Cuando tenía doce años solía llegar del colegio, tirar mi mochila por donde cayera (casi como lo había hecho hoy) y comer lo primero que cayera en mis manos, abriendo cada una de las ollas y probando de ellas. Mis amigos del colegio siempre decían que yo era afortunado ya que en mi casa siempre se comía bien. Y tenían razón y hoy no iba a ser la excepción. Por aquel entonces, con Rodrigo, Antonio y Carlos, mis amigos del colegio, solíamos reunirnos por las tardes a la salida del colegio para conversar (hoy no sabría decir de que) horas y horas sobre lo que íbamos a hacer el fin de semana, sobre las ultimas noticias del colegio, las últimas películas y por supuesto sobre las chicas. Solo cuando la noche estaba muy avanzada, ya sea por voluntad propia o por el llamado de sus padres, se iban. Solían irse cuando el reloj daba las ocho de la noche (increíble como el tiempo cambia con los años), hora en la que mi papá venía del trabajo contento, dispuesto a compartir con nosotros lo que le quedaba del día. Solo entonces me ponía a hacer las tareas. A pesar de mis buenas notas, odiaba estudiar. O mejor dicho, odiaba perder el tiempo en temas que no me interesaban. Creo que a todos nos pasa ¿no es así? ¿Cómo te sientes? La pregunta seguía retumbando en mis tímpanos. Eso era lo que quería decir desde el momento que había cruzado la puerta pero aún no podía ¿Cómo me hubiera sentido ahora si en aquel día hubiera elegido con el corazón y no con la cabeza? Fue un gran asombro para todos (familiares y amigos), cuando anuncie en una de nuestras reuniones que había decidido estudiar una carrera técnica. Creo que nadie entendió lo que aquel sacrificio significo para mí. O quizás solo una par de personas. Recuerdo aquella noche, cuando después de mil risas dibujadas en mi rostro, los desdibuje mientras me retiraba a mi cuarto. Mi madre entró pocos segundos después. “¿Te sientes bien?” preguntó para luego agregar “¿Te sientes en verdad bien?” Fue una de las pocas veces que le mentí. Y ella me respondió con un beso, un “gracias” y un “lo siento”.

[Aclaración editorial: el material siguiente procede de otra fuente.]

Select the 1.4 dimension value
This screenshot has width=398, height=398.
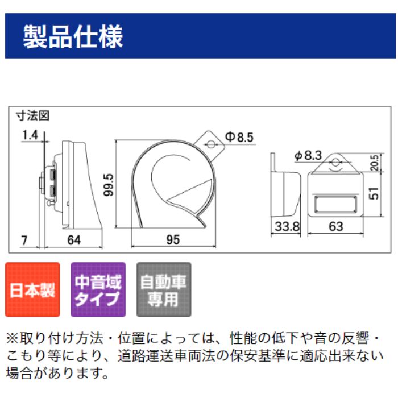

Yo estaba de pie, mirando la escalera que me llevaría a cuarto. Existen momentos en los que las decisiones, las verdaderas decisiones deben decirse donde uno menos lo espera. Quizás después de todo, la vida había querido que aquella reunión se efectuará por algún motivo pero no es también cierto que después ¿No nos queremos imaginar que nuestra vida tiene un propósito superior y de que nuestras decisiones son algo cósmico que hay que interpretar? ¿O no somos solo seres humanos que cometemos errores y los volveremos a cometer si no aprendemos de ellos?. Mientras subía las escaleras me acorde de aquel día de agosto de mi último año de colegio cuando después de haber estado en la casa de Carlos ayudándolo a acomodar los últimos posters de autos sobre las paredes de su cuarto y después de haber jugado playstation hasta las diez de la noche, llegué a mí casa encontrando la sala y el comedor oscuro, pero con alguien en su interior, escondido entre las sombras. En la sala había una sombra, sentada en la oscuridad, mirando al patio. Era mi padre. Escondía su rostro y lloraba para sus adentros,. Mi padre no podía dejar escapar ni una lágrima de sus ojos. Costumbre que mal he heredado. Me acerqué, me senté a su lado y por unos minutos no dije nada. Luego le pregunte sobre lo que le pasaba. Su explicación fue sencilla, dura, directa y triste: No había trabajo y pronto no habría dinero. Los tiempos no estaban para sueños. Y comprendí en su mirada la misma expresión de mi madre “Lo siento”.